Le fond-perdu est un espace de quelques millimètres, dépassant de chaque côté de la feuille, dans lesquels les images en couleur dépasseront afin d’être coupées après.

En clair : si vous imprimez une image multicolore aux dimensions de 50x50mm sur une feuille blanche et que vous voulez la rogner aux ciseaux après coup, il est important de rendre votre image 2-3mm plus large de chaque côté – elle mesurera donc 54x54mm. Ainsi, vous avez droit à 2mm d’erreur. Si vous coupez trop à gauche, il n’y aura pas de bandeau blanc, mais votre image. On le voit bien dans cette explication visuelle d’inprint.fr :

fonds perdus - Les bases de l’impression (partie 7) : le fond-perduL’image une fois proprement découpée ne montrera que ce qui se trouve dans le cadre rouge. L’extérieur du cadre est le fond-perdu.

Pas tous les programmes gèrent le fond-perdu cependant. Indesign, le programme de traitement de texte d’Adobe (quoique plutôt axé sur la présentation) permet d’en ajouter (et d’ajouter après coup des traits de coupe à l’impression qui permettront de calibrer sa rogneuse). Word par contre ne le permet pas. Si vous voulez mettre une image sur tout le fond de votre page, vous risquez d’avoir de la peine à découper votre feuille après (surtout que l’imprimante ajoute ses propres marges blanches sur les bords). Ils me semble que Photoshop et Illustrator gèrent le fond-perdu.

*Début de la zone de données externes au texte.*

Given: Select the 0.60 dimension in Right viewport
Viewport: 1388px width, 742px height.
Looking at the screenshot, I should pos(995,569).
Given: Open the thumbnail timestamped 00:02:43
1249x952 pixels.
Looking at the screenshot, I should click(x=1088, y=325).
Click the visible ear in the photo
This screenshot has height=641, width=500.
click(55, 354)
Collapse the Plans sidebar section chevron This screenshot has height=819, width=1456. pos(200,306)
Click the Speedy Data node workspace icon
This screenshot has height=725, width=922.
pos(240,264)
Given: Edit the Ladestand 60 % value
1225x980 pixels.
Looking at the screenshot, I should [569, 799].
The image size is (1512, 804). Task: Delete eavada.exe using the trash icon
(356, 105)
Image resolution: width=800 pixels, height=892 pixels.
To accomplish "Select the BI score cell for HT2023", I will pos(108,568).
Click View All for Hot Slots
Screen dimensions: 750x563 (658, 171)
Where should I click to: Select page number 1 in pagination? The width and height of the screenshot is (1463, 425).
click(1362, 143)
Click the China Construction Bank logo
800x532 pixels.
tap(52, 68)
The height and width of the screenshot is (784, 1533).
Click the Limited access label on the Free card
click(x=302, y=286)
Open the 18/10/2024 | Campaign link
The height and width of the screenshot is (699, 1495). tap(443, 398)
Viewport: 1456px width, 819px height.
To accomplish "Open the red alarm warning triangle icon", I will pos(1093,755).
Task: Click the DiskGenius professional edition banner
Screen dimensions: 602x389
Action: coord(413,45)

Alors, bien sûr, on pourrait se dire qu’il suffit d’imprimer son document à peine plus petit ou de ne simplement pas mettre de fond-perdu, mais cela n’est pas un travail correct du point de vue du designer. Un document quelconque doit avoir une certaine dimension, point final. Si le client demande un flyer au format A4, alors nous l’imprimerons sur une feuille A3 puis nous le rognerons. S’il souhaite 100 cartes de visite au format habituel (86x54mm) alors nous essaierons de toutes les caser sur une seule feuille afin d’éviter les déchets de papier.

On pourrait aussi donner une certaine taille à notre document, par exemple 50x50mm, et le couper à environ 48x48mm : pas besoin de paramétrer le fond-perdu. Cependant, les programmes d’Adobe mentionnés ci-dessus permettent d’imprimer des traits de coupe automatiquement. On les voit dans les quatre coins de l’image ci-dessus. Ils rejoignent les arêtes du fond-perdu et partent avec la découpe. Il suffit après de bien placer son image sous la rogneuse et la coupe se fait toute seule, on gagne du temps. En imprimerie, les documents sont imprimés sur des feuilles de largeur d’un mètre. Le fond-perdu devient donc beaucoup plus important car le papier sera rapidement rogné, souvent des centaines de feuilles à la fois (en fait, la feuille large est repliée sur elle-même d’une certaine manière puis passée au massicot) ! Si le tas de feuilles n’est pas exactement bien placé, ce qui ne sera jamais le cas, on aura effectivement quelques différences dans la coupe entre deux feuilles, mais jamais plus d’un millimètre. C’est pour cela qu’on utilise un fond-perdu, afin que toutes les feuilles coupées aient le même rendu.